“Man cannot live by bread alone. He needs peanut butter.” James A. Garfield, US president
A fascinating event in the long history of bread (if having the words ‘fascinating’ and ‘bread’ in the same sentence is not deemed by the reader of this post as an oxymoron) is the Great Schism. For those of you who remain interested, this was the rupture of the Christian Church in 1054 into its Roman Catholic and Eastern Orthodox divisions, which remain to this day.
One of the theological reasons for the division was which type of bread to use in the Eucharist. The Pope in Rome said it had to be unleavened bread, because that’s what Jesus broke at the Last Supper - which was, after all, a Jewish Passover feast and the Jews always had unleavened bread at the Passover to commemorate the exodus from Egypt, which was done in such a hurry that the poor old Israelites didn’t even have time to give their loaves time to puff up. Meanwhile, the Patriarch in Constantinople said it had to be leavened bread, because yeast symbolise the rising up of Christ and anyway the guys in the East wanted as much clear blue water as possibe between themselves and the Jews.
A point of technicality? Not so back in 1054. So contentious was the issue back then that the Bishop of Rome - Pope Leo IX – and Patriarch Michael I Cerularius both threw the toys out of their prams and excommunicated each other, thereby committing the 11th century equivalent of mutually-assured destruction.
The Schism of 1054 was about much more than just bread, of course. The underlying political driver was the breaking up of the Roman Empire, the fallout of which was still going on some 500 years after the last centurion had hung up his sandals and gladius.
Back to bread though, something the Christian Church still gets its theological knickers in a knot about is the transubstantiation: whether the consecrated bread becomes – really is – Christ, or whether it’s simply symbolic of Him.

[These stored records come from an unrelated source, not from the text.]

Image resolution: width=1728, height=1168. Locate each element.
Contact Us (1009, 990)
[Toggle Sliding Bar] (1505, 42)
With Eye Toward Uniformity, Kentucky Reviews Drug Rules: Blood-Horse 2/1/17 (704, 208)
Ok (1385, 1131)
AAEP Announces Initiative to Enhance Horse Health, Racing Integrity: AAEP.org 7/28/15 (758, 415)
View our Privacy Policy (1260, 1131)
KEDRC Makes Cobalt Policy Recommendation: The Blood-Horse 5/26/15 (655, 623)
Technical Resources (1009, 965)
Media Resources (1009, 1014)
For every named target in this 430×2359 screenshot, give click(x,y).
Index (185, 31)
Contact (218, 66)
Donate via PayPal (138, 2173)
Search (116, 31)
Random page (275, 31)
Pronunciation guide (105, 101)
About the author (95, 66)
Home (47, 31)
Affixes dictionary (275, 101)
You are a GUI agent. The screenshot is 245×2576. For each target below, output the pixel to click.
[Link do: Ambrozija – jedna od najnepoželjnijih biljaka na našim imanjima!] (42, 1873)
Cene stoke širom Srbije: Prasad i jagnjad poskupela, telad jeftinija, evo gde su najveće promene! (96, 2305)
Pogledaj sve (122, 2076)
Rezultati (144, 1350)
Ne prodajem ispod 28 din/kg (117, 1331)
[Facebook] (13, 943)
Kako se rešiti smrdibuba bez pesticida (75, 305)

The RC’s say yes, the rest say don’t be daft. And here, the G’s hopping-about brain makes a curious link with today’s transgender argument: what type of opposite does a person become through physical modification or self-identification? Some say it’s a real opposite – a transgendered woman (or man) is a real woman (or man). Others say it’s not real and transgendered people should stay out of areas designated for folks who are, er, one understands the term is ‘cisgender’. The Grasshopper has no intention of getting bogged down in either of those two battlefields, other than to observe that the real/not-really-real argument seems to apply in similar ways both ecumenically and genderifically (to coin a new word).
There’s nothing new under the sun in the way some people can get upset over some things, while others simply contemplate how great life is when the cheese oozes out of their toastie like that.